Past medical history also revealed a prior malignant melanoma on the left arm surgically removed with an overall margin of 2 cm without performing an sentinel lymph node (SLN) biopsy with a thickness >2.5 mm with infiltration into the reticular dermis (Clark IV), without invasion of the lymphatic and venous vessels (T3aN0M0) and no evidence of disease progression on imaging studies on 2015, 2017, and 2019. Other compound nevi without dysplasia were removed on the left pectoral region back in 2015 and 2018. The patient reported no allergies or prior history of significant sun exposure, no family history of skin and other malignancies, including melanoma and social and living conditions were unremarkable.

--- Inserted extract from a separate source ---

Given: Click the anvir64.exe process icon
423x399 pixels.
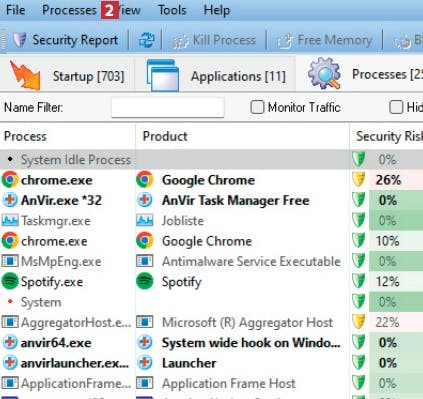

Dermatological examination in 2022 showed a superficially spreading solitary macule measuring roughly 0.9 cm in diameter on the patient’s left cheek region, next to the nasolabial fold (Fig. 1A) and three additional, irregularly shaped melanocytic naevi on the back (Fig. 2). The facial lesion was asymmetrical, unevenly bordered and with clear demarcated zones of varying shades of discoloration, mostly pronounced in its infero-lateral area, which according to the clinical and dermatoscopic evidence, was diagnosed as lentigo maligna. The other lesions localized on the scapular region, infra-scapular, and lumbar regions had positive ABCD criteria (asymmetry, irregular borders, discoloration, and diameter > 6 mm) (Fig. 2), and were diagnosed as melanocytic naevi with dysplasia.

Figure 2 Additionally, three melanocytic naevi on the back.

With the suspicion that telmisartan/hydrochlorothiazide might contribute to the melanocytic lesions this medication was discontinued and an alternative treatment regimen of torsemide 10 mg/day, moxonidine 0.4 mg/day and flecainide acetate 100 mg 2id was prescribed with good blood pressure control.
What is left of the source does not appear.